Concurrency Model

This is an in-depth topic about NPL’s concurrency model and design principles. It also compares it with other similar models in popular languages, like erlang, GO, Scala(java), etc.

What is Concurrency?

The mental picture of all computer languages is to execute in sequential order. Concurrency is a language feature about writing code that runs concurrently. Traditional way of doing this is via threads and locks, which is very troublesome to write. The Actor Model, which was first proposed by Carl Hewitt in 1973, takes a different approach to concurrency, which should avoid the problems caused by threading and locking.

There are many implementations of concurrency model in different languages, they differ both in performance under different use cases, and in the programmers’ mental picture when writing concurrent code.

NPL uses a hybrid approach, which give you the ability to run tens of thousands of tasks in a single thread or across multiple threads. More importantly, you do not need to write any code to spawn a virtual process or write error-prone message loops. In short, NPL is very fast, scalable and give programmers a mental picture that is close to neurons in the brain.

Concurrent Activation in NPL

Preemptive vs Non-Preemptive File Activation

By default NPL activate function is non-preemptive, it is the programmer’s job to finish execution within reasonable time slice. The default non-preemptive mode gives the programmer full control of how code is executed and different neuron files can easily share data using global tables in the same thread.

On the other hand, NPL also allows you to do preemptive activation, in which the NPL runtime will count virtual machine instructions until it reaches a user-defined value (such as 1000) and then automatically yield(pause) the activate function. The function will be resumed automatically in the next time slice. NPL time slice is by default about 16ms (i.e. 60FPS).

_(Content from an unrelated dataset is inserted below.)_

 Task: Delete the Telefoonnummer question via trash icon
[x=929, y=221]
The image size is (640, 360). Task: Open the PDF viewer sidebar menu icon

To make file activate function preemptive, simply pass a second parameter {PreemptiveCount, MsgQueueSize, [filename|name], clear} to NPL.this like below:

  • PreemptiveCount: is the number of VM instructions to count before it yields. If nil or 0, it is non-preemptive. Please note JIT-compiled code does not count as instruction by default, see below.
  • MsgQueueSize: Max message queue size of this file, if not specified, it is same as the NPL thread’s message queue size.
  • filename|name: virtual filename, if not specified, the current file being loaded is used.
  • clear: clear all memory used by the file, including its message queue. Normally one never needs to clear. A neuron file without messages takes less than 100 bytes of memory (mostly depending on the length’s of its filename)
-- this is a demo of how to use preemptive activate function. 
NPL.this(function() 
    local msg = msg; -- important to keep a copy on stack since we go preemptive.
    local i=0;
    while(true) do
        i = i + 1;
        echo(tostring(msg.name)..i);
        if(i==400) then
            error("test runtime error");
        end
    end
end, {PreemptiveCount = 100, MsgQueueSize=10, filename="yourfilename.lua"});

You can test your code with:

NPL.activate("yourfilename.lua", {name="hi"});

Facts about preemptive activate function:

  • It allows you to run tens of thousands of jobs concurrently in the same system thread. Each running job has its own stack and the memory overhead is about 450bytes. A neuron file without pending messages takes less than 100 bytes of memory (mostly depending on the length’s of its filename). The only limitation to the number of concurrent jobs is your system memory.
  • There is a slight performance penalty on program speed due to counting VM instructions.
  • With preemptive activate function, the programmer should pay attention when making changes to shared data in the thread, since your function may be paused at any instruction. The golden rule here is never make any changes to shared data, but use messages to exchange data.
  • C/C++ API call is counted as one instruction, so if you call ParaEngine.Sleep(10), it will block all concurrent jobs on that NPL thread for 10 seconds.
  • Code in async callbacks (such as timer, remote api call) in activate function are NOT preemptive. Because callbacks are invoked from the context of other concurrent activate functions.

Test Cases and Examples:

see also script/ide/System/test/test_concurrency.lua for more tests cases.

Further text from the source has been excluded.